A comparison of eeg biofeedback and psychostimulants in treating attention deficit/hyperactivity disorders
Treatment of AD/HD has traditionally involved use of psychostimulants and / or behavioral interventions. Among the psychostimulants, Ritalin (methylphenidate), Adderall (dextroamphetimine), and Cylert (pemoline pemoline) are the most commonly prescribed medications, respectively. Approximately seventy to eighty percent of children with AD/HD appear to respond favorably to psychostimulants; primary areas of improvement consisting primarily of attention span, impulse control, and reduced motor activity. Psychostimulants however, as with any medication, has its drawbacks. The most serious shortcoming associated with the use of psychostimulants in the treatment of AD/HD is the impermanence of their effects unless the patient is willing to take the medication indefinitely. Side effects of psychostimulants also include loss of appetite, insomnia, increased anxiety, irritability, stomach irritation, and headaches. A potentially more serious, but infrequent, side effect of psychostimulants involves the possible development or increase in tics. Long-term compliance rates are also typically poor among individuals prescribed psychostimulants.
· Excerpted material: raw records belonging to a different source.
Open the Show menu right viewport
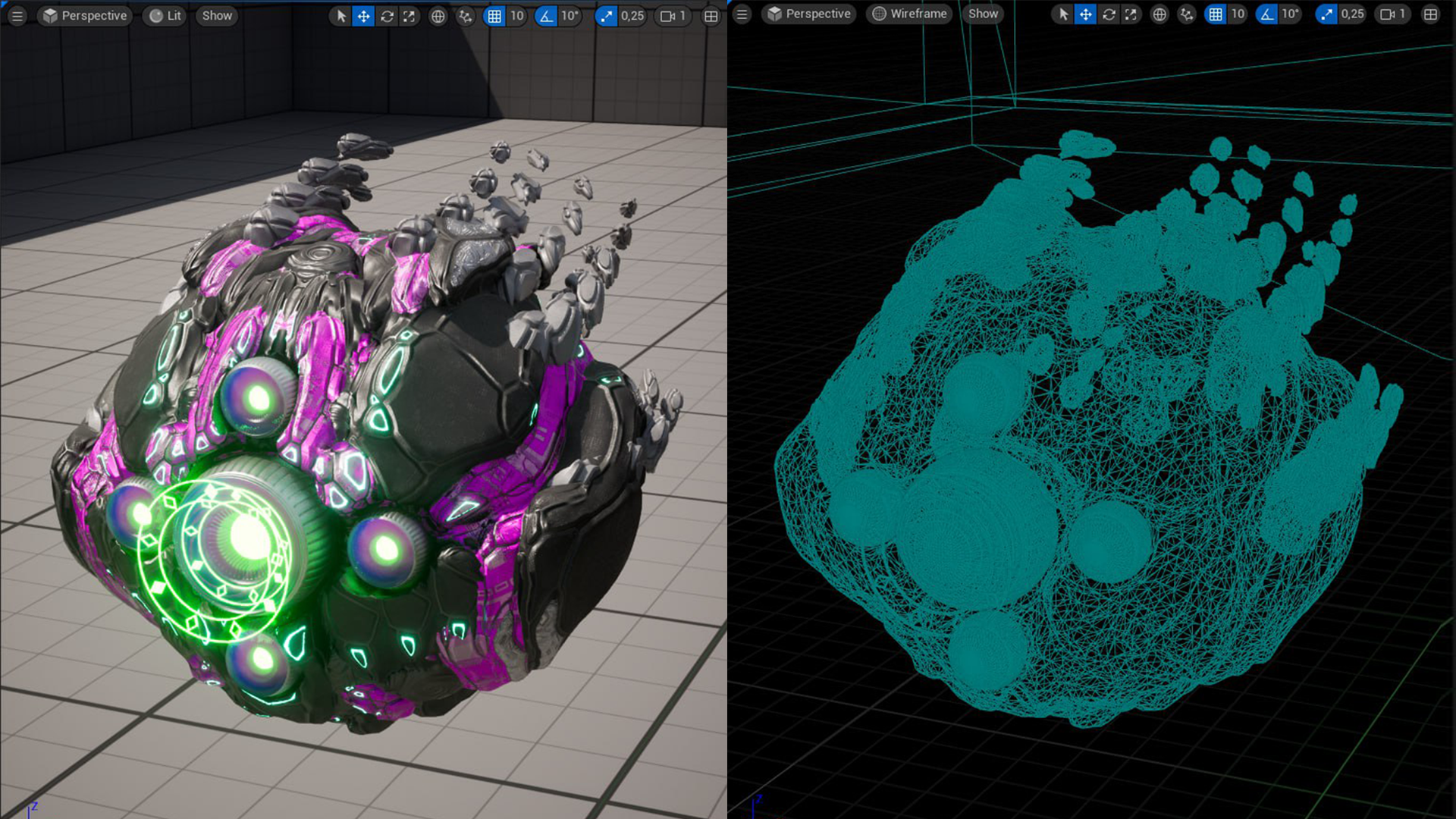The image size is (1456, 819). [983, 14]
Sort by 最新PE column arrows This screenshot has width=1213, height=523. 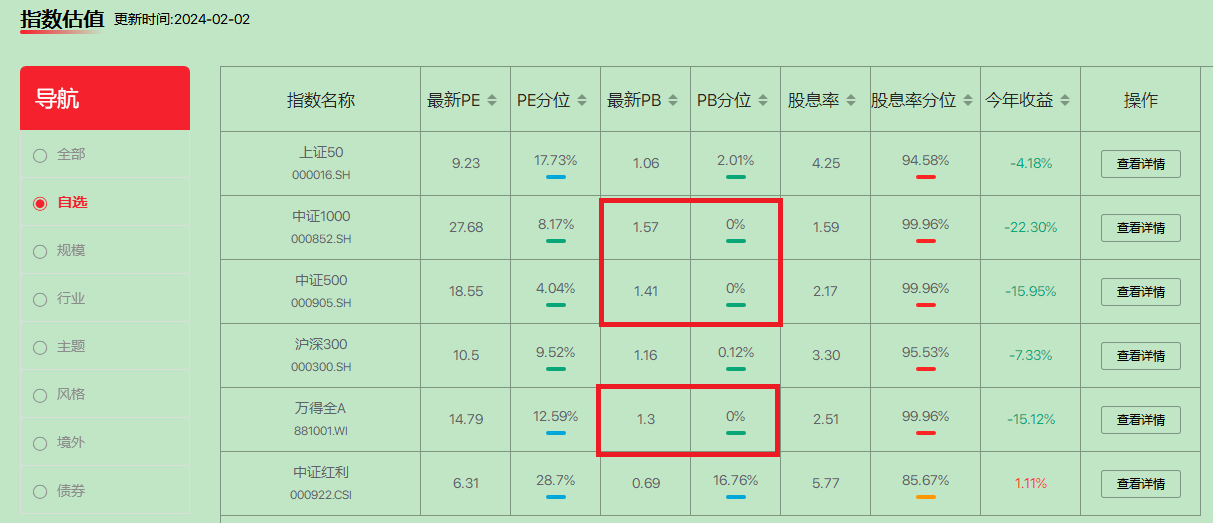(x=492, y=100)
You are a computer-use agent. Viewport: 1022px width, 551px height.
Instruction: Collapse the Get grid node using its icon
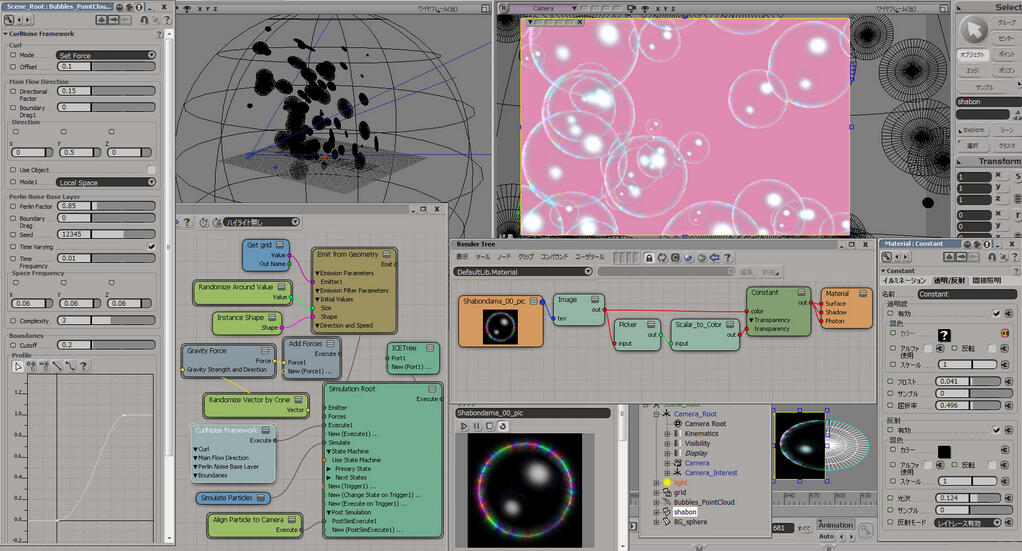tap(282, 245)
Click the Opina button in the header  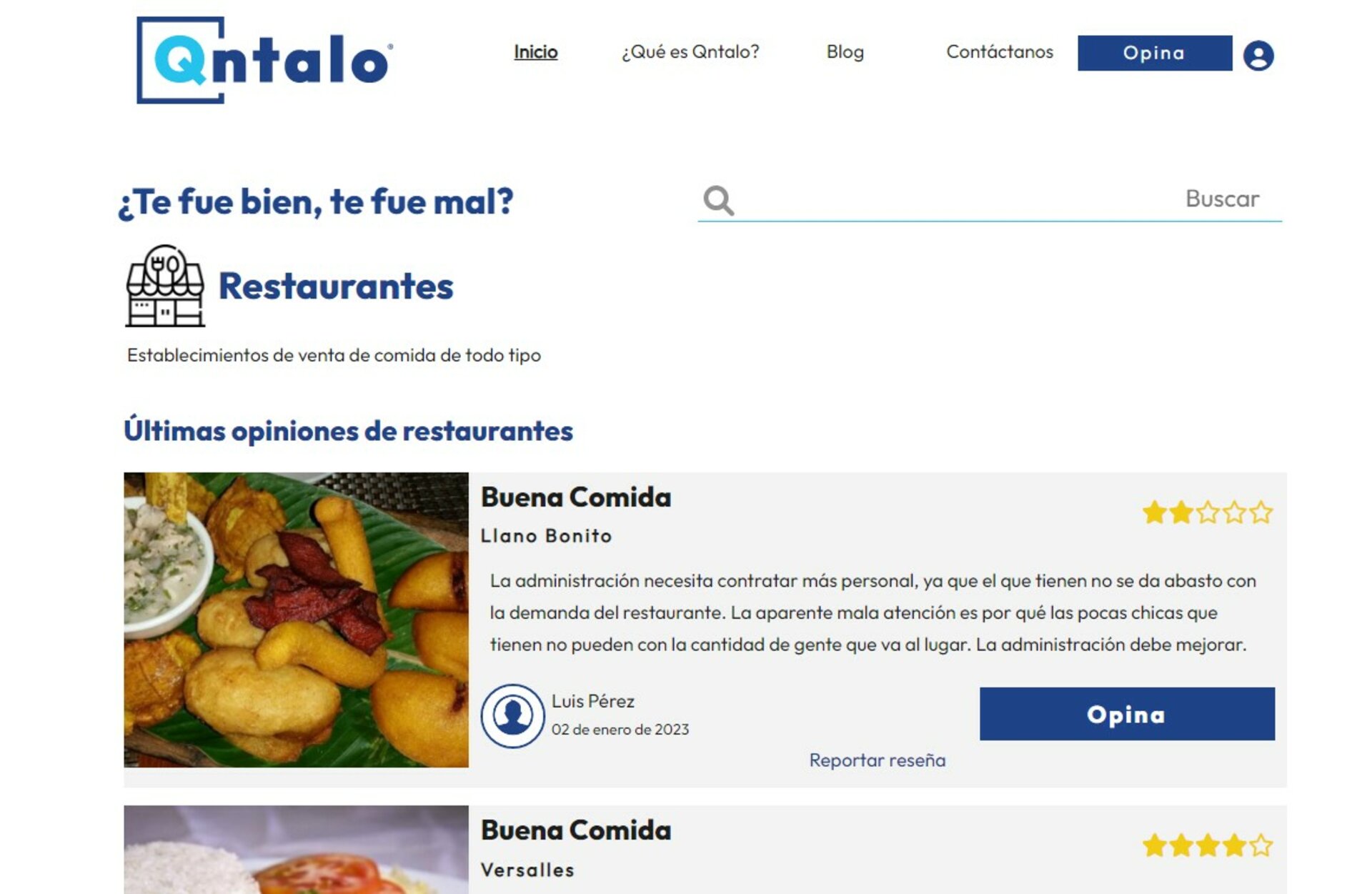pyautogui.click(x=1155, y=53)
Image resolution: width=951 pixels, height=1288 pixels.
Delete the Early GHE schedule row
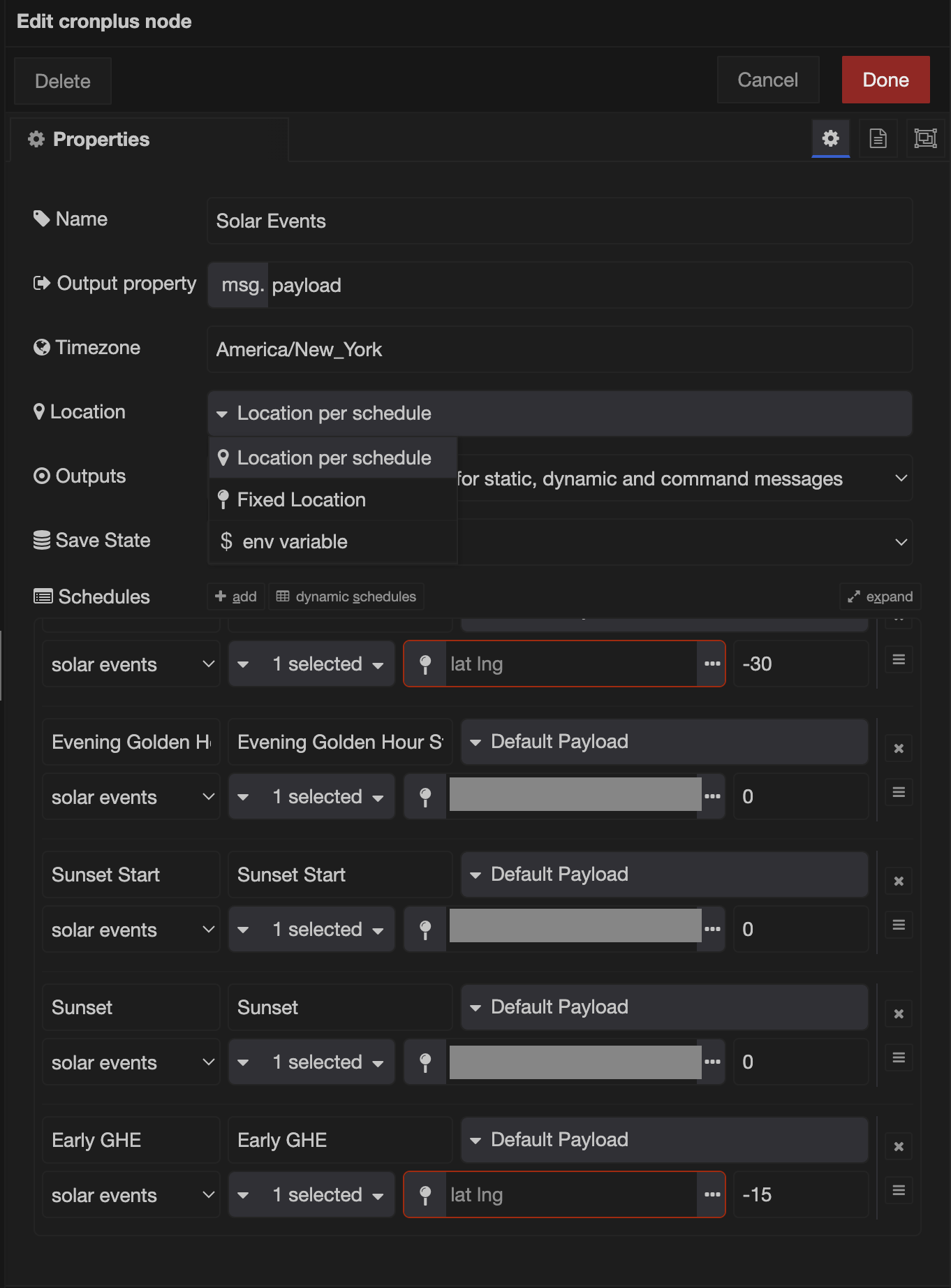tap(899, 1147)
For example, many adolescents actively resist taking psychostimulants whether or not the medication has been helpful, therefore continuing to experience significant AD/HD symptoms impairing their social, emotional, academic and / or vocational functioning.
In a study comparing the use of neurofeedback versus the use of psychostimulants to treat AD/HD, neurofeedback was found to produce a significant reduction in both cognitive and behavioral symptoms of AD/HD, after only twenty treatment sessions completed over a period of four to seven weeks. Individuals treated with neurofeedback manifested significant improvements in attention, speed of information processing, impulse control, and consistency of attention as measured by the Test of Variables of Attention (TOVA). Mothers of individuals treated with neurofeedback confirmed the reduction in AD/HD symptoms. Parents and teachers of these individuals also reported significant improvements in social behavior and school performance. Moreover, the improvements were evident in far fewer than forty to eighty sessions, typically cited as the expected course of treatment with biofeedback for AD/HD, thus allowing for conservation of health care resources. Neurofeedback is a cost effective alternative to long-term use of medication, since it results in a lasting symptom reduction, versus the life-long maintenance of symptoms with medication.
Neurofeedback has been found to result in significant increases in IQ and reductions in parental reports of inattentiveness in children diagnosed with AD/HD, after as little as twenty half-hour sessions. In as few as thirty neurofeedback sessions, a significant reduction in theta wave amplitude was found, along with an increase in attention span as measured by the TOVA and improved scores on the Freedom from Distractibility (FD) factor from the Wechsler Intelligence Scale for Children-Revised (WISC-R).